Plus spend some money on entering the Maroc Rally (that's Morocco in North Africa). http://rallyemaroc.npo.fr/?lang=en There is a healthy Quad entry as well as all the bikes, cars and trucks.

The next one is in October later this year and is the closest you will get to the 'Dakar' experience. It is run by the NPO and is six days racing with liason sections and special tests on the Dakar pistes and dunes that were used before it all decamped to South America.

All the top race teams are there including the full factory KTM team, as they do their final shake down tests prior to the Dakar in the following January. You will ride alongside the best in the world. You also use all the navigation and safety equipment you get on the Dakar, which will include the Roadbook, GPS, Iritrack, sentinel warning system, cap repeater and ICO. Navigtion is as equally important as riding ability and bike fitness and will be your main learning, as well as the early starts and just riding as part of a rally in the desert.

You will spend money doing this but it will help you understand the complexity and difficulties of rally raiding and the level of skill/knowledge etc required. It will contribute to your Rally CV which will help you get accepted into the Dakar. Also if you find that you are not up to/get to the required standard or are simply not enjoying it, it is better to find out on this than with the Dakar itself. It is certainly more cost effective.

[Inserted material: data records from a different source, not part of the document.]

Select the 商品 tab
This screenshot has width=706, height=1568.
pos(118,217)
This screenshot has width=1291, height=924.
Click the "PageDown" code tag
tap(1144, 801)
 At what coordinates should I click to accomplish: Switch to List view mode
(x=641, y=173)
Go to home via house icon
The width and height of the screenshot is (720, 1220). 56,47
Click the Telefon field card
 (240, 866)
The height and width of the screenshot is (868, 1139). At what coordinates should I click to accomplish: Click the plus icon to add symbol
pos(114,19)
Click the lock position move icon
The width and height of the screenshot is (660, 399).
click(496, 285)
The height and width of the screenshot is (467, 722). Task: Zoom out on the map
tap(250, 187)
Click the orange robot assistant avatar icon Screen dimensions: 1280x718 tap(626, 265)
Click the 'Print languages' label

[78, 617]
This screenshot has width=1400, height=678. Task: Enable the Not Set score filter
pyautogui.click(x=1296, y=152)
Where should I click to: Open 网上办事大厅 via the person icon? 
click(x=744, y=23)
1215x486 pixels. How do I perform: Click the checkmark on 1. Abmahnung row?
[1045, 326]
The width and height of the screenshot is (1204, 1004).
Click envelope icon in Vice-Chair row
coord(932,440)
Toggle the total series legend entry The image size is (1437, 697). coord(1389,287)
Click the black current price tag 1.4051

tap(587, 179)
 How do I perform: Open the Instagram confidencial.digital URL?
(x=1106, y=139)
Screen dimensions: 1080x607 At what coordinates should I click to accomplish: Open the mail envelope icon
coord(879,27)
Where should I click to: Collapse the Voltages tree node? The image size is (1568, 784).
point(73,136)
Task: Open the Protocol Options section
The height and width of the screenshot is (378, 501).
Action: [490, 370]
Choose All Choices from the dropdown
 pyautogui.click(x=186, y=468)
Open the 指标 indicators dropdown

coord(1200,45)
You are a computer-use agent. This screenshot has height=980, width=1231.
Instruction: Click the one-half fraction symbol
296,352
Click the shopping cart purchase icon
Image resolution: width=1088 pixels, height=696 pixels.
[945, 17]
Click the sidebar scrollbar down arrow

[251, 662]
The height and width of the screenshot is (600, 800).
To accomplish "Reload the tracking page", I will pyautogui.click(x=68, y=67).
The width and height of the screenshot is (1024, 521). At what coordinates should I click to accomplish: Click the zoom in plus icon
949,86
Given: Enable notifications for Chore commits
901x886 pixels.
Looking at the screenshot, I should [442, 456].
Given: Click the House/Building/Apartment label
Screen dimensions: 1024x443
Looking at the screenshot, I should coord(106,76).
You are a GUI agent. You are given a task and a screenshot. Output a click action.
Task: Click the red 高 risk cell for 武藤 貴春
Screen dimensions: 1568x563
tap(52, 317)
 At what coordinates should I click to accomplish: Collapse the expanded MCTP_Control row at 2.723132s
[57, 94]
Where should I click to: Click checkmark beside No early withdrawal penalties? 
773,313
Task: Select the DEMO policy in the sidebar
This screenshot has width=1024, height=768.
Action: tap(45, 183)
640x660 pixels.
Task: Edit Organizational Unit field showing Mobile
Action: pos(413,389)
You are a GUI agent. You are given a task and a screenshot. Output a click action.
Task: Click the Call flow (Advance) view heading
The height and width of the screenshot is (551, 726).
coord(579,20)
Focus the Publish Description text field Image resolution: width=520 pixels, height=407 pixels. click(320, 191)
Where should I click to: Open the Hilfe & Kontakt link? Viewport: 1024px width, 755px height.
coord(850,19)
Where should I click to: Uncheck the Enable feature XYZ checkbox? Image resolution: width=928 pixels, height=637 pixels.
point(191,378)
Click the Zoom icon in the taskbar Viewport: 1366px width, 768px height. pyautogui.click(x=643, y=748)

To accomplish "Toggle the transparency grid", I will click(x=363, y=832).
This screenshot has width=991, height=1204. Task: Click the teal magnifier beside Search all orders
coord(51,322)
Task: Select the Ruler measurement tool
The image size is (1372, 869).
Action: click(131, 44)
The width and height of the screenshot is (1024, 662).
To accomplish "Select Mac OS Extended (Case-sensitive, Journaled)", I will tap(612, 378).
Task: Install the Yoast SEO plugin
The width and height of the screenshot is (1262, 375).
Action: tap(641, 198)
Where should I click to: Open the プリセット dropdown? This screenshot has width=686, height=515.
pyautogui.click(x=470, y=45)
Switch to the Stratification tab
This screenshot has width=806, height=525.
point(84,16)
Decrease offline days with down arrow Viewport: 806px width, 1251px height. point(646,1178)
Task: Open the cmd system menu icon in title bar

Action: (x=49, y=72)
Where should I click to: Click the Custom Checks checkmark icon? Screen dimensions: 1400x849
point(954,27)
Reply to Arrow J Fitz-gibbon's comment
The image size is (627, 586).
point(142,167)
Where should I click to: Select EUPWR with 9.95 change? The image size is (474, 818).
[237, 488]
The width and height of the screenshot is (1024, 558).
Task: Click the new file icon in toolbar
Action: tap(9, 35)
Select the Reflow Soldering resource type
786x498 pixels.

When I was in the 2009 race, Don Hatton and another Canadian (sorry I cannot remember his name, but I do remember him breaking his leg) were both using it as pre-Dakar training. You also need to hook up with a team - they can take a lot of the pressure off you and will service your bike/quad daily while you sort yourself out, eat, drink, prep your roadbook for the next day and rest.

Being ex military myself, I prided myself on getting the navigation right (to the extent that people were following me in the tricky sections), I just wish I could ride quicker!! Oh and riding up a dune were there is no back and a straight drop hurts

Anyway good luck with your plans, I hope it works out for you.